Hi,
I never used Beanstalk, but the Infinispan Lucene Directory was developed mainly around EC2 requirements; it has been my development testbed.
to read what it is:
http://community.jboss.org/wiki/InfinispanAsADirectoryForLuceneWe made the integration with Hibernate Search (it's really just a couple of binding classes):
http://docs.jboss.org/hibernate/stable/search/reference/en-US/html_single/#infinispan-directoriesAs Infinispan is "in memory", you can either use a CacheLoader to have a write-through asynchronous copy of it's content, or in case you loose all nodes you can just reindex. I'd suggest to configure Infinispan either to use S3 as a storage option, or to use the JDBCCacheStore to replicate the index in the same database you use for Hibernate entities.
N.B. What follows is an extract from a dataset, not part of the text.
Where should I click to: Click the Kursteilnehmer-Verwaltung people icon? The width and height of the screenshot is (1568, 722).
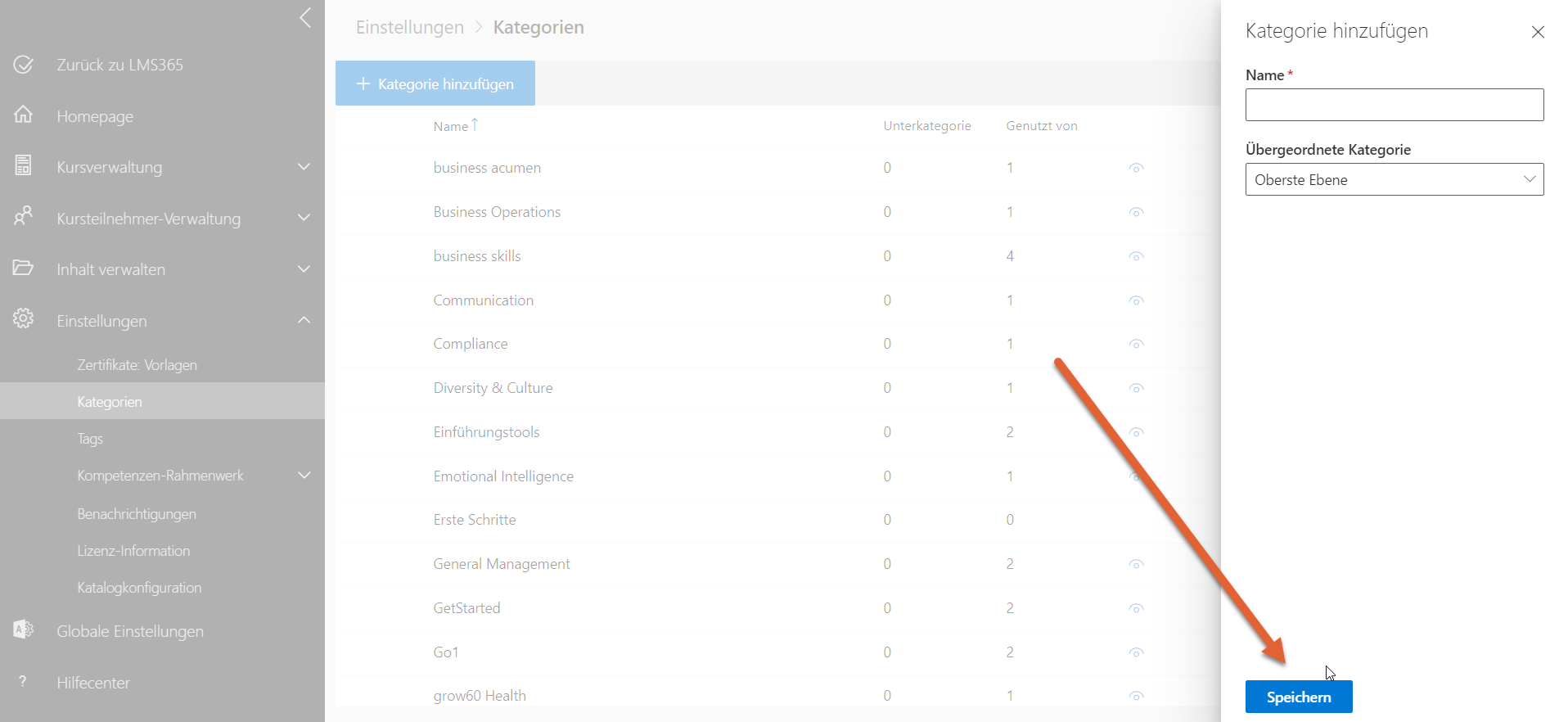(x=24, y=217)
On the Infinispan forums I once pasted a complete cacheloader configuration tuned for MySQL.
Infinispan is based on JGroups, which usually uses multicast to autodiscover peer nodes; on Amazon multicast is blocked you you need to configure an alternative discovery protocol: having a database already makes it easy via JDBC_PING:
http://community.jboss.org/wiki/JDBCPINGhttp://www.jgroups.org/javadoc/org/jgro ... _PING.htmlfinally, having a database behind an ssh tunnel might make your application slow (and expensive as you pay for the outbound traffic), so I'd suggest to reuse Infinispan as Hibernate second level cache; this comes almost for free as you're configuring Infinispan anyway, so it would be nice to reuse it for this purpose.